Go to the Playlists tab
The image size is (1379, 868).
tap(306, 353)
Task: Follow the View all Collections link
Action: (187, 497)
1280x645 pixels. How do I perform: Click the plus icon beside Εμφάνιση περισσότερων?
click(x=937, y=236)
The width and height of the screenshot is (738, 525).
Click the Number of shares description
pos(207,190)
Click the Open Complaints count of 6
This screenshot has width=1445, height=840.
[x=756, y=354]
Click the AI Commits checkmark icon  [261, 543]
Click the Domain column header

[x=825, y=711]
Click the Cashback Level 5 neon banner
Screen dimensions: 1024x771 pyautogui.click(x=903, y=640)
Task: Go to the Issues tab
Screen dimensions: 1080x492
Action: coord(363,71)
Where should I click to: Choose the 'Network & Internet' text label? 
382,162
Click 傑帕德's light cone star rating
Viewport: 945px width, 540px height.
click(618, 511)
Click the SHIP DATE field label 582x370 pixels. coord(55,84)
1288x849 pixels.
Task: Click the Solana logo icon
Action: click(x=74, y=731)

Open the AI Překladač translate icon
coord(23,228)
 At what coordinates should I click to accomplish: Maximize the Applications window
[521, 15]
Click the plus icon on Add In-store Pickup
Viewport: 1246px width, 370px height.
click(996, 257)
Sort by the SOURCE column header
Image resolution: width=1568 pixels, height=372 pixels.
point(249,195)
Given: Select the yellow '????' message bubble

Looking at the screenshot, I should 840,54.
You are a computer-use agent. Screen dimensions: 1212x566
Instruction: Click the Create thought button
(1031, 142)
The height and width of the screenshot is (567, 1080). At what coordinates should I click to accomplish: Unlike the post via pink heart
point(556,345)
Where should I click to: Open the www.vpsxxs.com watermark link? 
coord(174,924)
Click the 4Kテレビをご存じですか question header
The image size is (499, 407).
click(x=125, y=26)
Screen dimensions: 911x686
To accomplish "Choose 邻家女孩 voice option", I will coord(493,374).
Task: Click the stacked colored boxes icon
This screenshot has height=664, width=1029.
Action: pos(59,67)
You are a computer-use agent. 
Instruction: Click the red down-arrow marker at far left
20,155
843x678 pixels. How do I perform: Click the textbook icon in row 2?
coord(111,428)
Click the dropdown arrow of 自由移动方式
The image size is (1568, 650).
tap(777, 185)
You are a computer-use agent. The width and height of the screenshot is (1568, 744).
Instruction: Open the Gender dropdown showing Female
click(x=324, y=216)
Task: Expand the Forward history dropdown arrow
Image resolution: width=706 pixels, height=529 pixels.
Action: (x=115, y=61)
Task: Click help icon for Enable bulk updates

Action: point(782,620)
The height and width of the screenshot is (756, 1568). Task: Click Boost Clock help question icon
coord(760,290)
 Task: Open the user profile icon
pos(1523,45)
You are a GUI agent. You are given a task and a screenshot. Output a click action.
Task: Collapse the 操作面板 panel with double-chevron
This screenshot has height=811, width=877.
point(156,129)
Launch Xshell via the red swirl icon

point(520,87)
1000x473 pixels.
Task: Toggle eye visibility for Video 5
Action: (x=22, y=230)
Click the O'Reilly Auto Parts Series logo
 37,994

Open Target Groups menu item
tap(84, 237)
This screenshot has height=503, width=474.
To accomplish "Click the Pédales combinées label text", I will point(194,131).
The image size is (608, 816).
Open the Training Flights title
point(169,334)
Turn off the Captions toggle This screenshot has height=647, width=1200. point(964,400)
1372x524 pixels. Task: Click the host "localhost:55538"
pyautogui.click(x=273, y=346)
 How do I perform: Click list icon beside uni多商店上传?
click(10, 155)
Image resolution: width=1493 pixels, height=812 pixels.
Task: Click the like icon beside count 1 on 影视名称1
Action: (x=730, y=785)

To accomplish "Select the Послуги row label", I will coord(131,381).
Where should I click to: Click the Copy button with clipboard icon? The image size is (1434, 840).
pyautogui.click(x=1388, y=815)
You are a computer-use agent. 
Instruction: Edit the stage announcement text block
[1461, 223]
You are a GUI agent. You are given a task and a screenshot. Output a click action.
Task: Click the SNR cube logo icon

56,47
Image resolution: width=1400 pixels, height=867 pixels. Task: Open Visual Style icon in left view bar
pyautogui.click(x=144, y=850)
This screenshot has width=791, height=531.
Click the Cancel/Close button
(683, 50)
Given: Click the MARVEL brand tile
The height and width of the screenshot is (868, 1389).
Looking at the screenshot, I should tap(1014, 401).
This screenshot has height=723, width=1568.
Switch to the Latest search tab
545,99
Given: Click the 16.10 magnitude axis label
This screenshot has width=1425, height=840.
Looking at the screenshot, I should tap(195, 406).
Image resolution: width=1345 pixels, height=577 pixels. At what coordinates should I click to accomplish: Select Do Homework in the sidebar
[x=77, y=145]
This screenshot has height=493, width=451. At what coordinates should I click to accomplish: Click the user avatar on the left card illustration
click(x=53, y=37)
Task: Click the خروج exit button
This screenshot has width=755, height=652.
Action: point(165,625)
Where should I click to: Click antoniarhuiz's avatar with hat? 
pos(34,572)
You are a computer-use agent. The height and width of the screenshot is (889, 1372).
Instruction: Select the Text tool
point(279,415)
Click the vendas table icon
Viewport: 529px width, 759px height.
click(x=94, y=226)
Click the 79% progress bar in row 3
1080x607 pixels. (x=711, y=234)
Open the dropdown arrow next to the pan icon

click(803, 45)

Exercise objective:
In every row, swap "Where should I click to" for "Where do I click to" and give the lines again with no other change.

Task output:
Go to the Playlists tab
The image size is (1379, 868).
tap(306, 353)
Task: Follow the View all Collections link
Action: (187, 497)
1280x645 pixels. How do I perform: Click the plus icon beside Εμφάνιση περισσότερων?
click(x=937, y=236)
The width and height of the screenshot is (738, 525).
Click the Number of shares description
pos(207,190)
Click the Open Complaints count of 6
This screenshot has width=1445, height=840.
[x=756, y=354]
Click the AI Commits checkmark icon  [261, 543]
Click the Domain column header

[x=825, y=711]
Click the Cashback Level 5 neon banner
Screen dimensions: 1024x771 pyautogui.click(x=903, y=640)
Task: Go to the Issues tab
Screen dimensions: 1080x492
Action: coord(363,71)
Where do I click to: Choose the 'Network & Internet' text label? 
382,162
Click 傑帕德's light cone star rating
Viewport: 945px width, 540px height.
click(618, 511)
Click the SHIP DATE field label 582x370 pixels. coord(55,84)
1288x849 pixels.
Task: Click the Solana logo icon
Action: click(x=74, y=731)

Open the AI Překladač translate icon
coord(23,228)
 At what coordinates should I click to accomplish: Maximize the Applications window
[521, 15]
Click the plus icon on Add In-store Pickup
Viewport: 1246px width, 370px height.
click(996, 257)
Sort by the SOURCE column header
Image resolution: width=1568 pixels, height=372 pixels.
point(249,195)
Given: Select the yellow '????' message bubble

Looking at the screenshot, I should 840,54.
You are a computer-use agent. Screen dimensions: 1212x566
Instruction: Click the Create thought button
(1031, 142)
The height and width of the screenshot is (567, 1080). At what coordinates should I click to accomplish: Unlike the post via pink heart
point(556,345)
Where do I click to: Open the www.vpsxxs.com watermark link? 
coord(174,924)
Click the 4Kテレビをご存じですか question header
The image size is (499, 407).
click(x=125, y=26)
Screen dimensions: 911x686
To accomplish "Choose 邻家女孩 voice option", I will coord(493,374).
Task: Click the stacked colored boxes icon
This screenshot has height=664, width=1029.
Action: pos(59,67)
You are a computer-use agent. 
Instruction: Click the red down-arrow marker at far left
20,155
843x678 pixels. How do I perform: Click the textbook icon in row 2?
coord(111,428)
Click the dropdown arrow of 自由移动方式
The image size is (1568, 650).
tap(777, 185)
You are a computer-use agent. The width and height of the screenshot is (1568, 744).
Instruction: Open the Gender dropdown showing Female
click(x=324, y=216)
Task: Expand the Forward history dropdown arrow
Image resolution: width=706 pixels, height=529 pixels.
Action: (x=115, y=61)
Task: Click help icon for Enable bulk updates

Action: point(782,620)
The height and width of the screenshot is (756, 1568). Task: Click Boost Clock help question icon
coord(760,290)
 Task: Open the user profile icon
pos(1523,45)
You are a GUI agent. You are given a task and a screenshot. Output a click action.
Task: Collapse the 操作面板 panel with double-chevron
This screenshot has height=811, width=877.
point(156,129)
Launch Xshell via the red swirl icon

point(520,87)
1000x473 pixels.
Task: Toggle eye visibility for Video 5
Action: (x=22, y=230)
Click the O'Reilly Auto Parts Series logo
 37,994

Open Target Groups menu item
tap(84, 237)
This screenshot has height=503, width=474.
To accomplish "Click the Pédales combinées label text", I will point(194,131).
The image size is (608, 816).
Open the Training Flights title
point(169,334)
Turn off the Captions toggle This screenshot has height=647, width=1200. point(964,400)
1372x524 pixels. Task: Click the host "localhost:55538"
pyautogui.click(x=273, y=346)
 How do I perform: Click list icon beside uni多商店上传?
click(10, 155)
Image resolution: width=1493 pixels, height=812 pixels.
Task: Click the like icon beside count 1 on 影视名称1
Action: (x=730, y=785)

To accomplish "Select the Послуги row label", I will coord(131,381).
Where do I click to: Click the Copy button with clipboard icon? The image size is (1434, 840).
pyautogui.click(x=1388, y=815)
You are a computer-use agent. 
Instruction: Edit the stage announcement text block
[1461, 223]
You are a GUI agent. You are given a task and a screenshot. Output a click action.
Task: Click the SNR cube logo icon

56,47
Image resolution: width=1400 pixels, height=867 pixels. Task: Open Visual Style icon in left view bar
pyautogui.click(x=144, y=850)
This screenshot has width=791, height=531.
Click the Cancel/Close button
(683, 50)
Given: Click the MARVEL brand tile
The height and width of the screenshot is (868, 1389).
Looking at the screenshot, I should tap(1014, 401).
This screenshot has height=723, width=1568.
Switch to the Latest search tab
545,99
Given: Click the 16.10 magnitude axis label
This screenshot has width=1425, height=840.
Looking at the screenshot, I should tap(195, 406).
Image resolution: width=1345 pixels, height=577 pixels. At what coordinates should I click to accomplish: Select Do Homework in the sidebar
[x=77, y=145]
This screenshot has height=493, width=451. At what coordinates should I click to accomplish: Click the user avatar on the left card illustration
click(x=53, y=37)
Task: Click the خروج exit button
This screenshot has width=755, height=652.
Action: point(165,625)
Where do I click to: Click antoniarhuiz's avatar with hat? 
pos(34,572)
You are a computer-use agent. The height and width of the screenshot is (889, 1372).
Instruction: Select the Text tool
point(279,415)
Click the vendas table icon
Viewport: 529px width, 759px height.
click(x=94, y=226)
Click the 79% progress bar in row 3
1080x607 pixels. (x=711, y=234)
Open the dropdown arrow next to the pan icon

click(803, 45)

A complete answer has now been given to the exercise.